TASK GOAL — Every entry must be output exactly as it was written.

--- RECORDS FOR THIS TASK Enclosed Below ---

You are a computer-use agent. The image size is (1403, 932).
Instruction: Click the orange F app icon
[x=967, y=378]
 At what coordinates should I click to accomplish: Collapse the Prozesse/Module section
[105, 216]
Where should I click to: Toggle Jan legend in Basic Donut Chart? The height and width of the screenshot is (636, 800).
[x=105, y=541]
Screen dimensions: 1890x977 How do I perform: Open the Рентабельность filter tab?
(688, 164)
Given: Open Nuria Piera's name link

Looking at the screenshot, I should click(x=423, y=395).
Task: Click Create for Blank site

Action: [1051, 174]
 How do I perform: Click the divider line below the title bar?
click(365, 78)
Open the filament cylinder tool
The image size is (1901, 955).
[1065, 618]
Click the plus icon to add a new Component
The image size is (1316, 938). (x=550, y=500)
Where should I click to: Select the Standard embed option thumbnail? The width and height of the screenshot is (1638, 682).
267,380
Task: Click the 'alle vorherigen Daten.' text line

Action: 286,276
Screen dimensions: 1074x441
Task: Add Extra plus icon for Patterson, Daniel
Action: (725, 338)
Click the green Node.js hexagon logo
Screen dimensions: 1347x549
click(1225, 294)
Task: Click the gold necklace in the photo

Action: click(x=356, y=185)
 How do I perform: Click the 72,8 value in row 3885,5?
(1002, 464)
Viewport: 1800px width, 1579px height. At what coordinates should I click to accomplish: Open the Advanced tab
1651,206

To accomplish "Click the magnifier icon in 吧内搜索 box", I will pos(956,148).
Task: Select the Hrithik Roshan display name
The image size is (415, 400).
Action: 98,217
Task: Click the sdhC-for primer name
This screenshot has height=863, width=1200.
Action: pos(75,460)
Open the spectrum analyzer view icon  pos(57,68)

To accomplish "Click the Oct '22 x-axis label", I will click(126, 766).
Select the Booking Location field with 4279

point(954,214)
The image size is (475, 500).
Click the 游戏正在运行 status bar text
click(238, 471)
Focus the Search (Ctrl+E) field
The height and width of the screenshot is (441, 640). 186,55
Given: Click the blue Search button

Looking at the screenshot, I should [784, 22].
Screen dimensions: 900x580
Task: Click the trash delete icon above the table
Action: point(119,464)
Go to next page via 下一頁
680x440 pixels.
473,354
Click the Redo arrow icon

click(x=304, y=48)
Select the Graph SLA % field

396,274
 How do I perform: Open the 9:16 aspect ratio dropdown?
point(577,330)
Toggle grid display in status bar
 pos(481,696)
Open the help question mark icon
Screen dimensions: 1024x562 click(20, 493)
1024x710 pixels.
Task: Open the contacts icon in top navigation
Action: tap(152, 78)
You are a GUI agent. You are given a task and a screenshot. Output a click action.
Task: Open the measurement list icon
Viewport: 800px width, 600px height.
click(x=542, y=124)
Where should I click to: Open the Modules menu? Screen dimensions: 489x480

--- End of Enclosed RECORDS FOR THIS TASK ---

ANSWER TO THE PROBLEM —
You are a computer-use agent. The image size is (1403, 932).
Instruction: Click the orange F app icon
[x=967, y=378]
 At what coordinates should I click to accomplish: Collapse the Prozesse/Module section
[105, 216]
Where should I click to: Toggle Jan legend in Basic Donut Chart? The height and width of the screenshot is (636, 800).
[x=105, y=541]
Screen dimensions: 1890x977 How do I perform: Open the Рентабельность filter tab?
(688, 164)
Given: Open Nuria Piera's name link

Looking at the screenshot, I should click(x=423, y=395).
Task: Click Create for Blank site

Action: [1051, 174]
 How do I perform: Click the divider line below the title bar?
click(365, 78)
Open the filament cylinder tool
The image size is (1901, 955).
[1065, 618]
Click the plus icon to add a new Component
The image size is (1316, 938). (x=550, y=500)
Where should I click to: Select the Standard embed option thumbnail? The width and height of the screenshot is (1638, 682).
267,380
Task: Click the 'alle vorherigen Daten.' text line

Action: 286,276
Screen dimensions: 1074x441
Task: Add Extra plus icon for Patterson, Daniel
Action: (725, 338)
Click the green Node.js hexagon logo
Screen dimensions: 1347x549
click(1225, 294)
Task: Click the gold necklace in the photo

Action: click(x=356, y=185)
 How do I perform: Click the 72,8 value in row 3885,5?
(1002, 464)
Viewport: 1800px width, 1579px height. At what coordinates should I click to accomplish: Open the Advanced tab
1651,206

To accomplish "Click the magnifier icon in 吧内搜索 box", I will pos(956,148).
Task: Select the Hrithik Roshan display name
The image size is (415, 400).
Action: 98,217
Task: Click the sdhC-for primer name
This screenshot has height=863, width=1200.
Action: pos(75,460)
Open the spectrum analyzer view icon  pos(57,68)

To accomplish "Click the Oct '22 x-axis label", I will click(126, 766).
Select the Booking Location field with 4279

point(954,214)
The image size is (475, 500).
Click the 游戏正在运行 status bar text
click(238, 471)
Focus the Search (Ctrl+E) field
The height and width of the screenshot is (441, 640). 186,55
Given: Click the blue Search button

Looking at the screenshot, I should [784, 22].
Screen dimensions: 900x580
Task: Click the trash delete icon above the table
Action: point(119,464)
Go to next page via 下一頁
680x440 pixels.
473,354
Click the Redo arrow icon

click(x=304, y=48)
Select the Graph SLA % field

396,274
 How do I perform: Open the 9:16 aspect ratio dropdown?
point(577,330)
Toggle grid display in status bar
 pos(481,696)
Open the help question mark icon
Screen dimensions: 1024x562 click(20, 493)
1024x710 pixels.
Task: Open the contacts icon in top navigation
Action: tap(152, 78)
You are a GUI agent. You are given a task and a screenshot. Output a click action.
Task: Open the measurement list icon
Viewport: 800px width, 600px height.
click(x=542, y=124)
Where should I click to: Open the Modules menu? Screen dimensions: 489x480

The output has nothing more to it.